While many of the A/B tests are launched in synchrony across multiple platforms and devices, they can also target specific devices (phones or tablets). The tests allow experimentation with radically different UI experiences from subscriber to subscriber, and the active lifetime of these tests can range from one day to six months or more. The goal is to understand how the fundamental differences in the core philosophy behind each of these designs can enable Netflix to deliver a better user experience.
Facets to Features to Modules
It is useful first to draw a clear line connecting the personalization facets and their impact on the UI. A simple example can help illustrate this relationship. Let's imagine that today we want to A/B test a search box. For this test, we may have a control cell, which is the traditional experience that sends users to a search-results page. To accommodate for regional differences in user experiences, we also have a slight variation of that control cell depending on whether the subscriber is located within the U.S. The first test cell provides autocomplete capability, and is available to all subscribers allocated in cell 1. Allocation in this scenario means the subscriber was randomly selected to participate in this test. A secondary test cell provides search results right on the current page by displaying results as the user types. Let's call this instant search, and it is available to all subscribers allocated in cell 2. These are three distinct experiences, or "features," with each one being gated by a set of very specific personalization facets. Thus, users are presented only one of these search experiences when they are allocated to the test and when their facets fulfill the test's requirements (see Table 1). Other parts of the page, such as the header or footer, can be tested in a similar manner without affecting the search-box test.
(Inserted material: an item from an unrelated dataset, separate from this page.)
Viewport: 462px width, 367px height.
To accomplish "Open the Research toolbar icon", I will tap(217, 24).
In this case, there is yet another driving force behind modules. They allow seamless feature portability from one page to the next. Division of a Web page into smaller and smaller pieces should be done until it is possible to compose new payloads using existing modules. If functionality must be broken out from a previous module to achieve that, it is a likely indicator the module in question had too many responsibilities. The smaller the units, the easier they are to maintain, test, and deploy.
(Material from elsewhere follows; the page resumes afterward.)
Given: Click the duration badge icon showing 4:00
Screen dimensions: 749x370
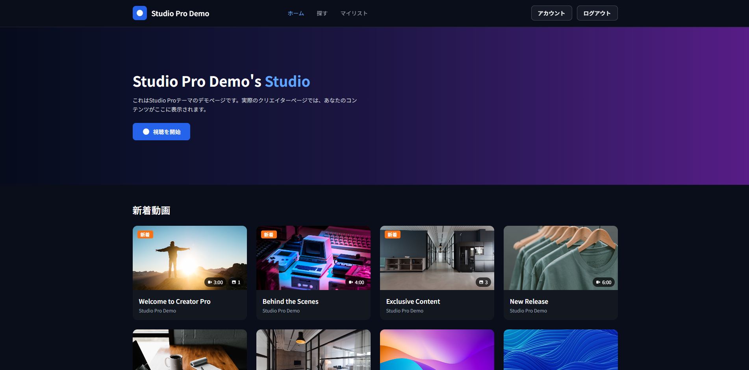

Netflix is steeped in a culture of A/B testing. All elements of the service, from movie personalization algorithms to video encoding, all the way down to the UI, are potential targets for an A/B test.
Through the years, the Web community devised several methods to handle this complexity, with varying degrees of success. Early solutions simply included all dependencies on the page, regardless of whether or not the module would be used. While simple and consistent, this penalized users across the board, with bandwidth constraints often exacerbating already long load times. Later solutions relied on the browser making multiple asynchronous requests back to the server as it determined missing dependencies. This, too, had its drawbacks, as it penalized deep dependency trees. In this implementation, a payload with a dependency tree N nodes deep could potentially take up to N – 1 serial requests before all dependencies were loaded.
More recently, the introduction of asynchronous module definition (AMD) libraries such as RequireJS allows users to create modules, then preemptively generate payloads on a per-page basis by statically analyzing the dependency tree. This solution combined the best of both previous solutions by generating specific payloads containing only the things needed by the page and by avoiding unnecessary penalization based on the depth of the dependency tree. More interestingly, users can also opt out entirely from the static-analysis step and fall back on asynchronous retrieval of dependencies, or they can employ a combination of both. In Figure 1, a module called
foo has three dependencies. Because
depC is fetched asynchronously, N – 1 additional request(s) are made before the page is ready (where N=2, and N is the depth of the tree). An application's dependency tree can be built using static-analysis tools.
The problem with AMD and similar solutions is their assumption of a static-dependency tree. In situations where the runtime environment is colocated with the source code, it is common to import all possible dependencies but exercise only one code path, depending on the context. Unfortunately, the penalty for doing so in the browser is much more severe, especially at scale.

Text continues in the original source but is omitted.